> _ASSIGNMENT_
Please keep to the lines below from the one with "Tierbedarf Pro (37, 2555)" through the one with "Anzahl (9, 267)", and restate them word for word, ends included.

***** INPUT

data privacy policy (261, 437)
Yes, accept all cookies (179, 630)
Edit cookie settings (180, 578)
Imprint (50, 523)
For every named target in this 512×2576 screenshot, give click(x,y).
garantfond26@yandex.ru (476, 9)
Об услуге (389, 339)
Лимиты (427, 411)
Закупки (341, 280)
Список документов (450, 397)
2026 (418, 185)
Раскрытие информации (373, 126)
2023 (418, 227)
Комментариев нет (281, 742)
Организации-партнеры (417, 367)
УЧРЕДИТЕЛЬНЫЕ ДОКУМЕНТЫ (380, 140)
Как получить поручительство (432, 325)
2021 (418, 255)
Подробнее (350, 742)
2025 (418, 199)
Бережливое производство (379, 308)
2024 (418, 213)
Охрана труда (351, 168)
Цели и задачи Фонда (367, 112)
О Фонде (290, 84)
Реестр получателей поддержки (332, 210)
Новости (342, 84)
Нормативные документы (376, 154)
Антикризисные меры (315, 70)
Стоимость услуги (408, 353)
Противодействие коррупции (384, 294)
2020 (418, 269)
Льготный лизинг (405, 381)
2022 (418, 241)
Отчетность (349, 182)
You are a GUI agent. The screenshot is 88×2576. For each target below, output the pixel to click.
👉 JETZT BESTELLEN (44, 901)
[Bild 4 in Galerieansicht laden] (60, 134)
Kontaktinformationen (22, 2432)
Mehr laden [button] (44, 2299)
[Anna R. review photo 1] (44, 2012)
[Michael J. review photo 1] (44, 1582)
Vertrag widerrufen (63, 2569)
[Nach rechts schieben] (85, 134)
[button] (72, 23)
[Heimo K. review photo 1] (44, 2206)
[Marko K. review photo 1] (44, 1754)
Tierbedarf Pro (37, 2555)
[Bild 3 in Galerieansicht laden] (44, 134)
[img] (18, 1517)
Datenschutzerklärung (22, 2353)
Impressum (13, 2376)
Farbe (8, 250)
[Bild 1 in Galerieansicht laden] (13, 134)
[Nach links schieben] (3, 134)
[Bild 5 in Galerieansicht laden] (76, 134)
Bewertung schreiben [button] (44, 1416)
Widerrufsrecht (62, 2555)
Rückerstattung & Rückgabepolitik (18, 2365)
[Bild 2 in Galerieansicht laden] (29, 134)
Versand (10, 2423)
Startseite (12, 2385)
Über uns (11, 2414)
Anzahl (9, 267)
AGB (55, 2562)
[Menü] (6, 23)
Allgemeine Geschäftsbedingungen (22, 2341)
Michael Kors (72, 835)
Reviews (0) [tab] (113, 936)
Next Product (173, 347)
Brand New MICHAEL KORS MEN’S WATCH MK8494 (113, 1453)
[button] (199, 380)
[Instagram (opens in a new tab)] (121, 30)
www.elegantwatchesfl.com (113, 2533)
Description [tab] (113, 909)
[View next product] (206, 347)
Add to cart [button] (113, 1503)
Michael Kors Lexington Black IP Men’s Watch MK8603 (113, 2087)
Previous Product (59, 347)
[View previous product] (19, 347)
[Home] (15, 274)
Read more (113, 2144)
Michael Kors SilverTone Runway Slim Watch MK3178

**********

> _ANSWER SPACE_
Tierbedarf Pro (37, 2555)
[Bild 3 in Galerieansicht laden] (44, 134)
[img] (18, 1517)
Datenschutzerklärung (22, 2353)
Impressum (13, 2376)
Farbe (8, 250)
[Bild 1 in Galerieansicht laden] (13, 134)
[Nach links schieben] (3, 134)
[Bild 5 in Galerieansicht laden] (76, 134)
Bewertung schreiben [button] (44, 1416)
Widerrufsrecht (62, 2555)
Rückerstattung & Rückgabepolitik (18, 2365)
[Bild 2 in Galerieansicht laden] (29, 134)
Versand (10, 2423)
Startseite (12, 2385)
Über uns (11, 2414)
Anzahl (9, 267)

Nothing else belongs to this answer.